Unterschätzte Beschäftigungseffekte der Finanzindustrie

Die Digitalisierung zeigt im Schweizer Finanzsektor erste Konsequenzen. (Bild. Pixabay)
Die Digitalisierung zeigt im Schweizer Finanzsektor erste Konsequenzen. (Bild. Pixabay)

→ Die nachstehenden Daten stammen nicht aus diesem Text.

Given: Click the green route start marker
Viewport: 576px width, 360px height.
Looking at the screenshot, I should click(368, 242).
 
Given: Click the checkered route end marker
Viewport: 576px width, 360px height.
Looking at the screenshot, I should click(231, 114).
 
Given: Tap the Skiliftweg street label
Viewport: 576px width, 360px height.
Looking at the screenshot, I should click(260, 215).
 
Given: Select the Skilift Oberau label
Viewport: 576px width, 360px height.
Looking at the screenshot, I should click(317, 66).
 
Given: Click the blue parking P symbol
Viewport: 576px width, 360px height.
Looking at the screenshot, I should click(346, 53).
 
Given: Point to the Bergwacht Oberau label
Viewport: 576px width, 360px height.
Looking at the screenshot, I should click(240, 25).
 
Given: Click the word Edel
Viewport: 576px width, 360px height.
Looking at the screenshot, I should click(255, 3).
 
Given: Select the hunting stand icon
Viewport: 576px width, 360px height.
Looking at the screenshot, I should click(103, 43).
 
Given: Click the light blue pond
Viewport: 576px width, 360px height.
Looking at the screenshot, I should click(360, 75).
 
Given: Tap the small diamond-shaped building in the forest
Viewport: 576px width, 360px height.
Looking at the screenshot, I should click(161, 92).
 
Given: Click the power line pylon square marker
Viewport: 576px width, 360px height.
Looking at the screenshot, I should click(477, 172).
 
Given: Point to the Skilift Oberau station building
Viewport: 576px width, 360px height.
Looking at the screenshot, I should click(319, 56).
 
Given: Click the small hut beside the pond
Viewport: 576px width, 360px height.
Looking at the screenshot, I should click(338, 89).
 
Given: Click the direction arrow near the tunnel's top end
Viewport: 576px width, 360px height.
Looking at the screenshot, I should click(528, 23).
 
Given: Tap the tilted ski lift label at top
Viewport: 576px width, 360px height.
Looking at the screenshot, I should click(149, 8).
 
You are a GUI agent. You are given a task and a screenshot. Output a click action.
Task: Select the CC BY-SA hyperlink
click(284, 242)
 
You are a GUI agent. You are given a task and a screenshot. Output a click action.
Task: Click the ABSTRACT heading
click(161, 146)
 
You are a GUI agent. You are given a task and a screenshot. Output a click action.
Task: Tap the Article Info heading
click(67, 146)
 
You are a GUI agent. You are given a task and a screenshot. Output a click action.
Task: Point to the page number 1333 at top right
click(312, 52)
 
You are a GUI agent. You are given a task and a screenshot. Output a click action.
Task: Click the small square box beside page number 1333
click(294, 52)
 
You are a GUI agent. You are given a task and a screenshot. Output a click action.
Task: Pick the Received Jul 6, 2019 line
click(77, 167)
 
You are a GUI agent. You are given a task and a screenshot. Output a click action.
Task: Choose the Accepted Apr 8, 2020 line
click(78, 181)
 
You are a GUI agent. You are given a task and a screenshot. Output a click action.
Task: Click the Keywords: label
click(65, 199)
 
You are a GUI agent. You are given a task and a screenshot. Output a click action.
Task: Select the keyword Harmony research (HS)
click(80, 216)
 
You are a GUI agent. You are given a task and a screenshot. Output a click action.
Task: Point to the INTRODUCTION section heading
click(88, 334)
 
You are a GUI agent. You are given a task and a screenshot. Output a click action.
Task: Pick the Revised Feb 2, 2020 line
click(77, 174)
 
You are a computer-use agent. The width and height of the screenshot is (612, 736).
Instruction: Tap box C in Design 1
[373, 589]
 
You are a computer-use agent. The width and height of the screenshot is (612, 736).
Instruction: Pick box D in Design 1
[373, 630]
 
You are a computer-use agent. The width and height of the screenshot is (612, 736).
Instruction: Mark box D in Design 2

Der Finanzplatz Schweiz verfügt zwar über gute Aussichten, kämpft aber mit einem anhaltenden Margendruck. Diesem wird mit steigender Automatisierung sowie Outsourcing begegnet, was sich in tendenziell sinkenden Beschäftigtenzahlen spiegelt. Dafür wächst das Jobangebot in Zulieferbranchen.

13.06.2019, 10:00 Uhr
Finanzplätze

Redaktion: ras

Laut Bundesamt für Statistik (BfS) sank die Zahl der Beschäftigten im Bereich Banken und Finanzdienstleistungen seit Ende 1991 von 125'000 Vollzeitäquivalenten auf weniger als 105'000. Ein Minus von 16% innert weniger als 30 Jahren! Im Versicherungsbereich reduzierte sich diese Ziffer sogar um 18%, von gut 50'000 auf mittlerweile noch 41'000 Vollzeitstellen. Doch dieser Verlust um rund 30'000 Stellen trügt. Denn die mit Finanz- und Versicherungstätigkeiten verbundenen Unternehmen erhöhten die Zahl ihrer Beschäftigten in diesem Zeitraum um mehr als 45'000 Jobs, nämlich von 12'600 auf über 58'000 Mitarbeitende. Das Total erreichte 2011 mit fast 220'000 Beschäftigen den Zenit. Seither tendiert diese Zahl leicht abwärts und fiel mittlerweile unter 205'000.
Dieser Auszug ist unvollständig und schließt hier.